One of these metrics is the total variation one, mentioned by pre-kidney. It's a very popular metric since if you know that $d_{TV}(\mu,\nu) = \epsilon$, then for any set $A$ you can say
$$
  \mu(A)-\epsilon \leq \nu(A) \leq\mu(A) + \epsilon.
$$
For example, imagine that $\nu$ is some tough measure, and you have to compute crazy integrals even to evaluate $\nu([0,1])$. In case you can approximate $\nu$ with some nice measure $\mu$ in total variation, you can get very useful bounds for $\nu([0,1])$. Not also, that a convergence in total variation does not depend on the metric/topology on the underlying space, only on the $\sigma$-algebra. A different example is given by the Kantorovich metric:
$$
  d_K(\mu,\nu) := \sup\left\{\int_\Bbb Rf\,\mathrm d\mu - \int_\Bbb Rf\,\mathrm d\nu: f\in \mathrm{Lip}(\Bbb R,\rho)\right\},
$$
where $\rho$ is some metric on $\Bbb R$ (e.g. Euclidean) and 
$$
  f\in\mathrm{Lip}(\Bbb R,\rho) \quad \iff \quad |f(x) - f(x')|\leq\rho(x,x') \quad \forall x,x'\in \Bbb R
$$
are non-expansive (Lipschitz) functions with respect to metric $\rho$. By changing $\rho$, the metric on the underlying space, you change the corresponding Kantorovich metric on the space of measures. Note the difference with the total variation metric which depends only on the $\sigma$-algebra of the underlying space, but not on the metric $\rho$ or even  the topology $\rho$ induces.
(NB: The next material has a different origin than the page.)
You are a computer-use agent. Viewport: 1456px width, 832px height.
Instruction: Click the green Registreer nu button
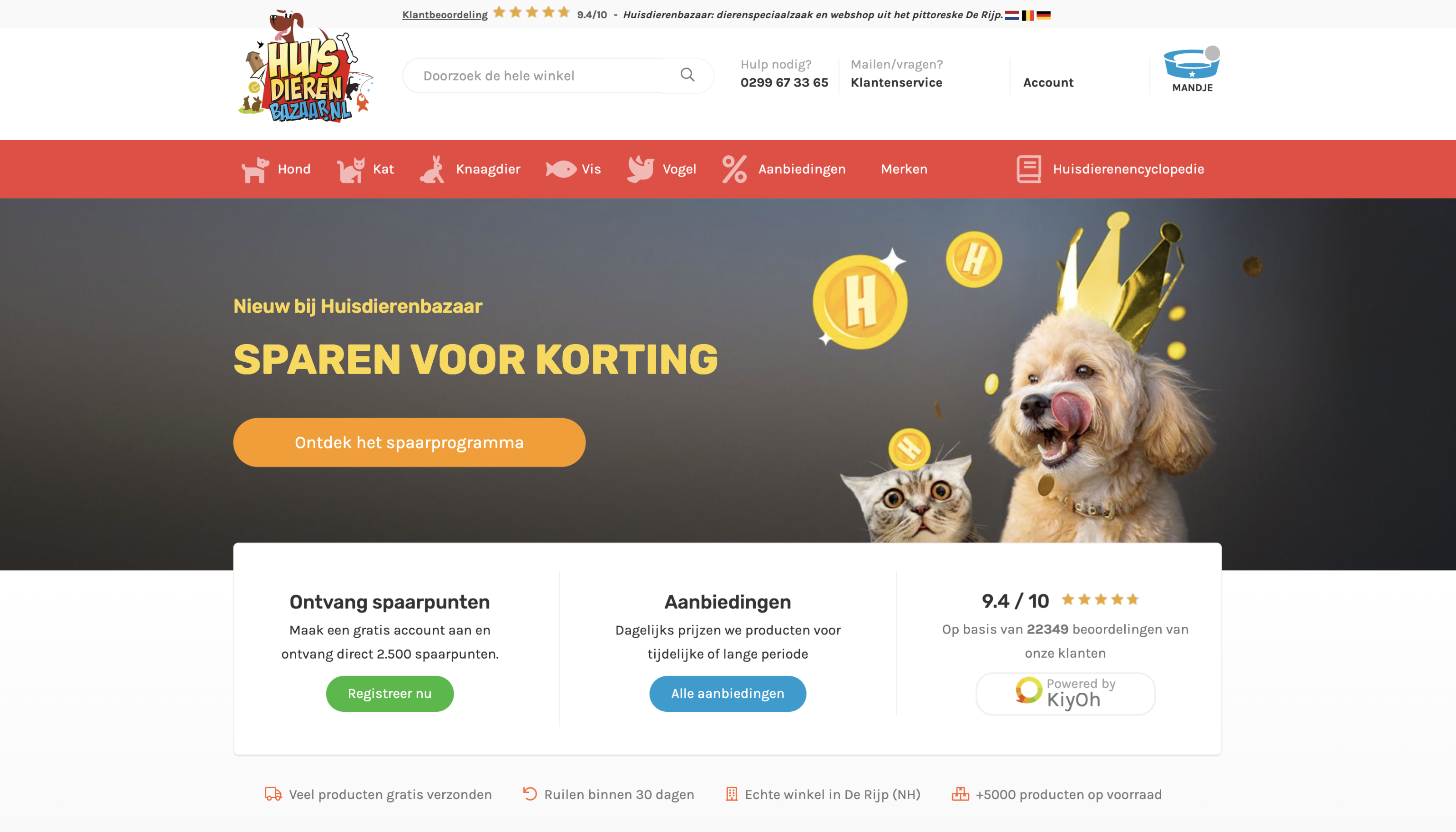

Now finally back to your topic. Weak convergence of measures is usually introduced not through some metric, but directly as follows:
$$
  \mu_n\Rightarrow \mu \quad \iff\quad \int_{\Bbb R}f\,\mathrm d\mu_n \to \int_{\Bbb R}f\,\mathrm d\mu \quad \forall f\in C_b(\Bbb R).
$$
In fact, in many cases the weak convergence of measures is metrizable by $d_K$, that is $\mu_n\Rightarrow \mu$ iff $d_K(\mu_n,\mu) \to 0$. Now, by contrasting it with the total variation case we can give some examples.
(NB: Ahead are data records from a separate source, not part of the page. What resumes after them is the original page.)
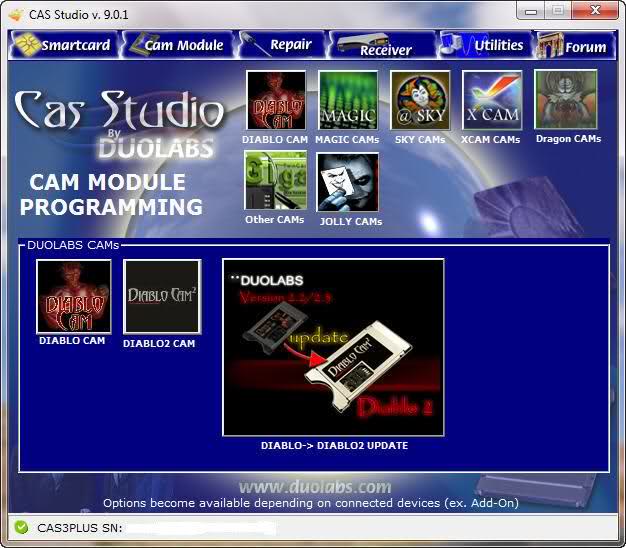Image resolution: width=626 pixels, height=548 pixels.
Task: Minimize the CAS Studio window
Action: tap(531, 11)
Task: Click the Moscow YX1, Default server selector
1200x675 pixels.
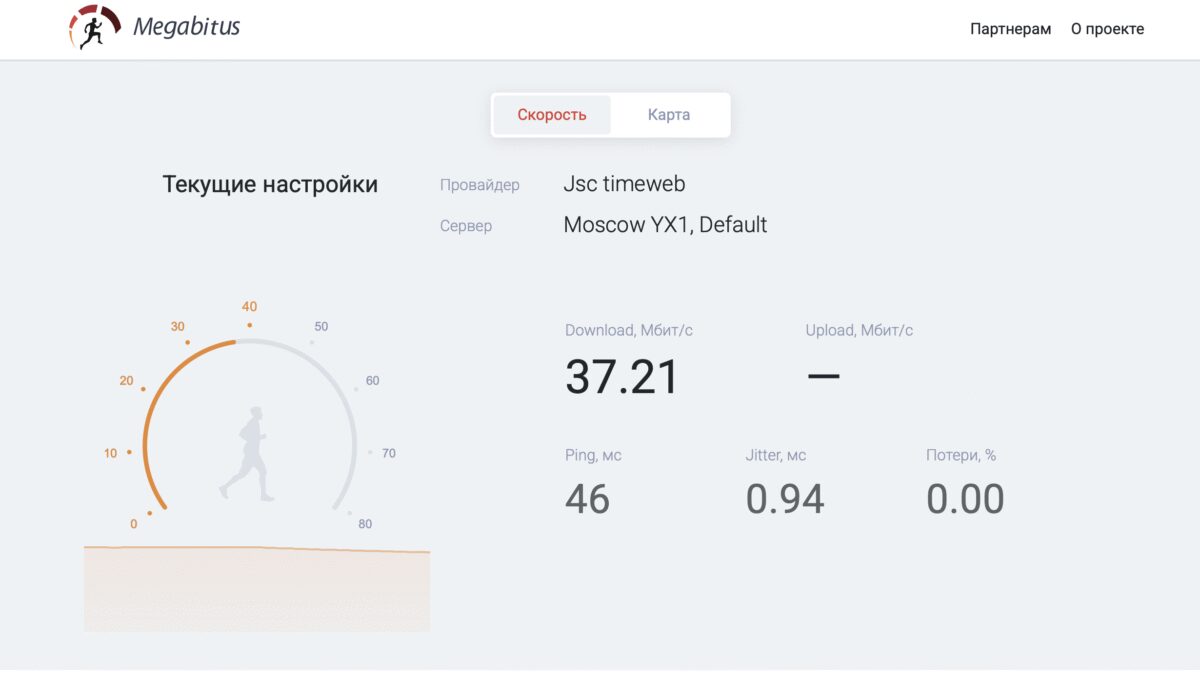Action: point(665,224)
The main idea that you have to bear in mind is that weak convergence, or as we know now, convergence in Kantorovich metric, allows discrete things to converge to continuous things. For example, when you need to simulate Brownian motion, you run discrete Monte-Carlo simulations, but the converge weakly to the Brownian motion. They do not converge e.g. in the total variation metric cause the latter is super conservative. To emphasize this, think of a convergent sequence of reals $x_n\to x$. Then for the Dirac distribution we have $\delta_{x_n}\Rightarrow \delta_x$, but $d_TV(\delta_{x_n},\delta_x) = 1$ unless $x_n = x$.
A: A simpler example might be to define $\mu_n$ as the measure induced by a $U(0,1+1/n)$ variable, i.e.
$$\mu_n(E) = \frac{1}{1+1/n} \int_{E \cap [0,1+1/n]} dx$$
Then $\mu_n$ converges to the measure induced by a $U(0,1)$ variable, i.e.
$$\mu(E) = \int_{E \cap [0,1]} dx$$
Here $\mu_n$ converges to $\mu$ both weakly and in total variation. 
One thing that might help you is to note that weak convergence of measures is just setwise convergence: $\mu_n \to \mu$ weakly if and only if for every $E \in \mathcal{F}$ we have $\mu_n(E) \to \mu(E)$. (Here $\mathcal{F}$ is our $\sigma$-algebra.)